This documentation is for an unreleased version of Apache Paimon. We recommend you use the latest stable version.

Upsert To Partitioned #

Note: Only Hive Engine can be used to query these upsert-to-partitioned tables.

The Tag Management will maintain the manifests and data files of the snapshot. A typical usage is creating tags daily, then you can maintain the historical data of each day for batch reading.
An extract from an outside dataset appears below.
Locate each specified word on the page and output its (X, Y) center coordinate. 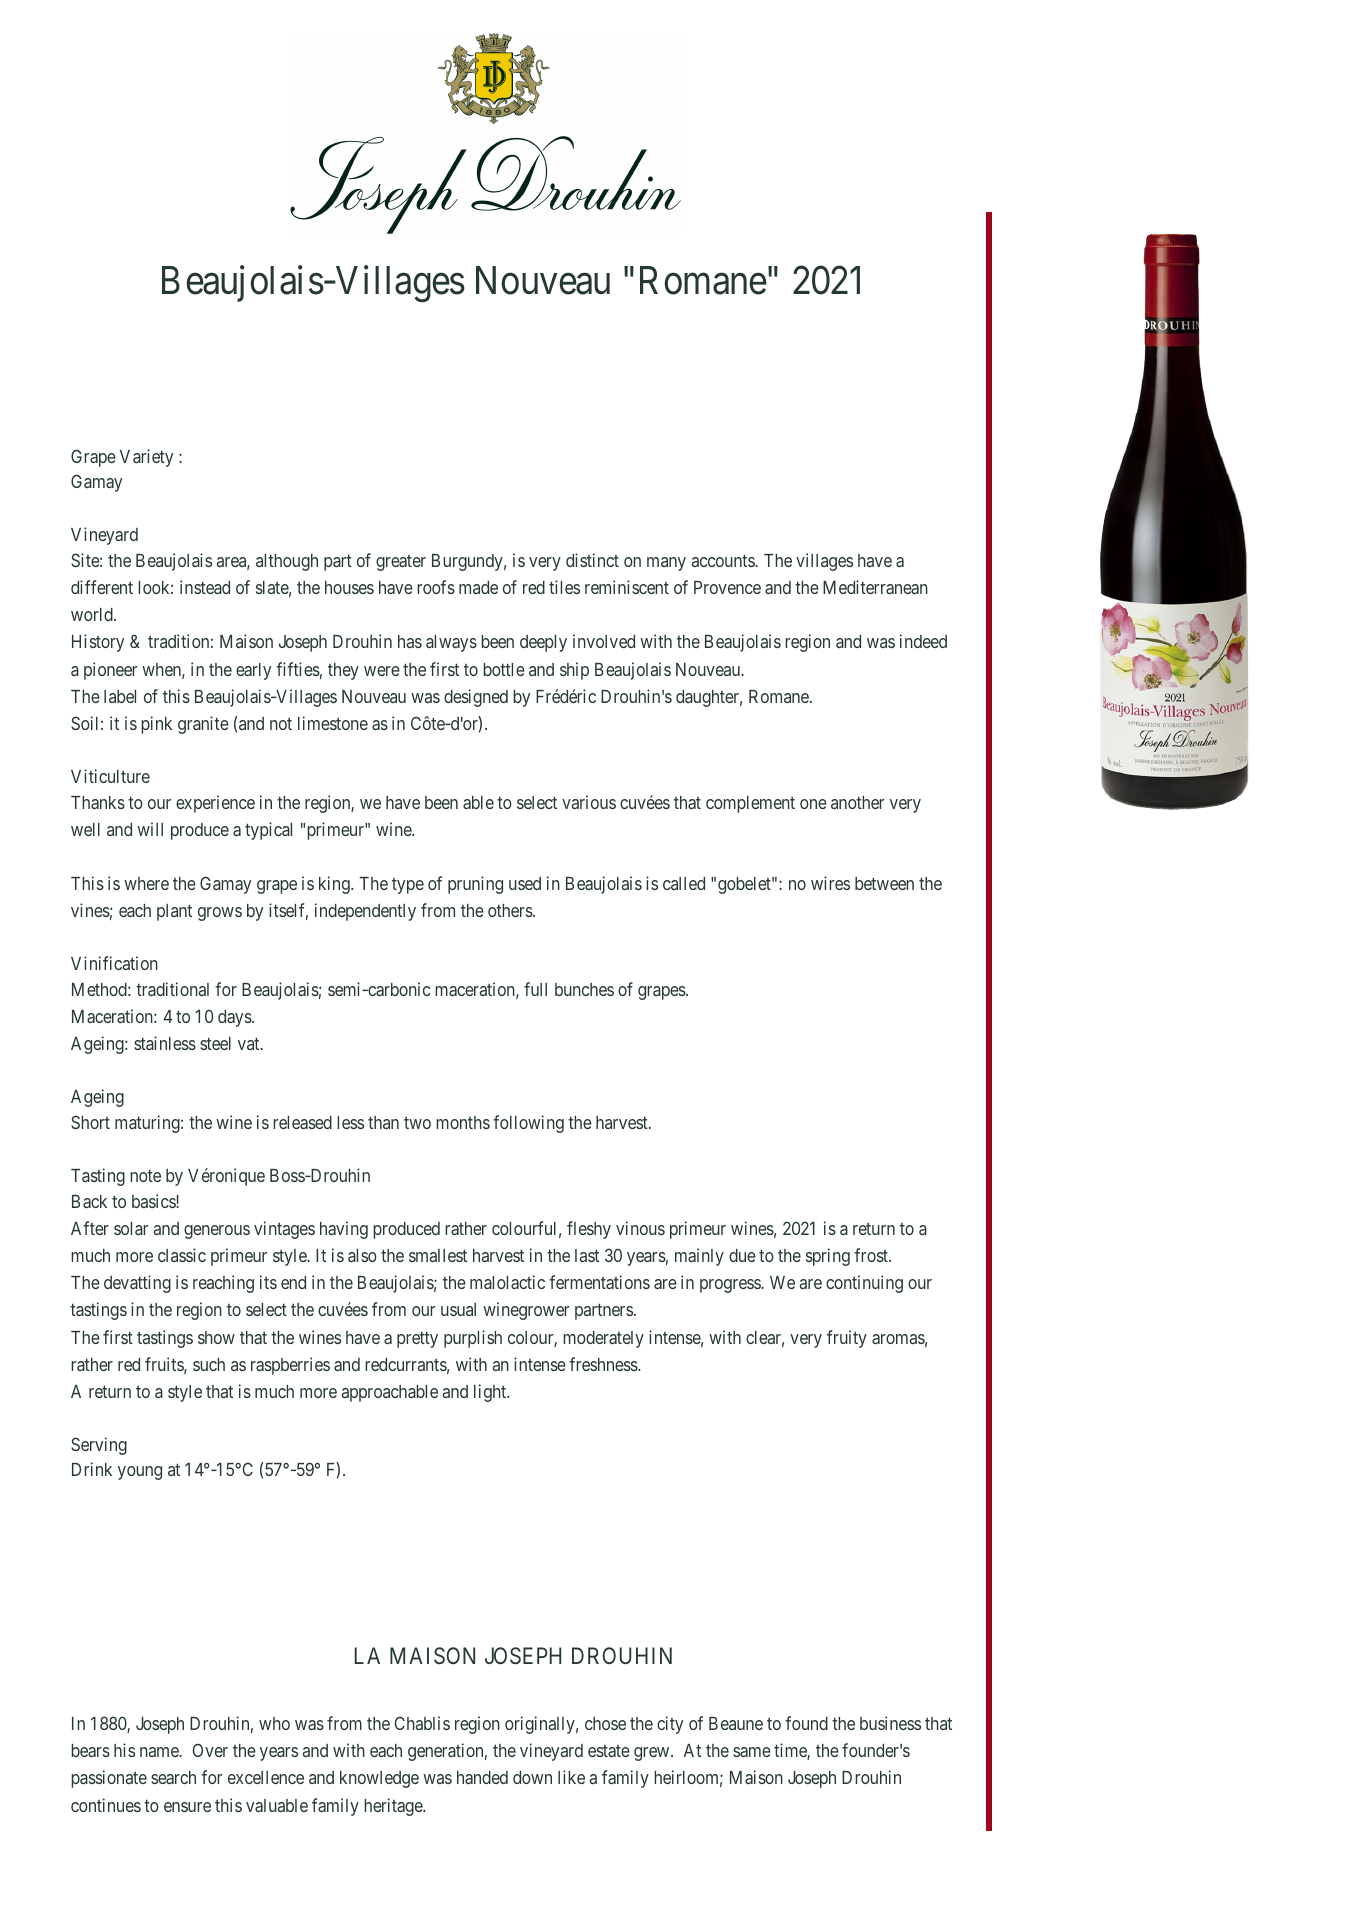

When using primary key tables, a non-partitioned approach is often used to maintain updates, in order to mirror and synchronize tables from upstream database tables. This allows users to query the latest data. The tradition of Hive data warehouses is not like this. Offline data warehouses require an immutable view every day to ensure the idempotence of calculations. So we created a Tag mechanism to output these views.

However, the traditional use of Hive data warehouses is more accustomed to using partitions to specify the query’s Tag, and is more accustomed to using Hive computing engines.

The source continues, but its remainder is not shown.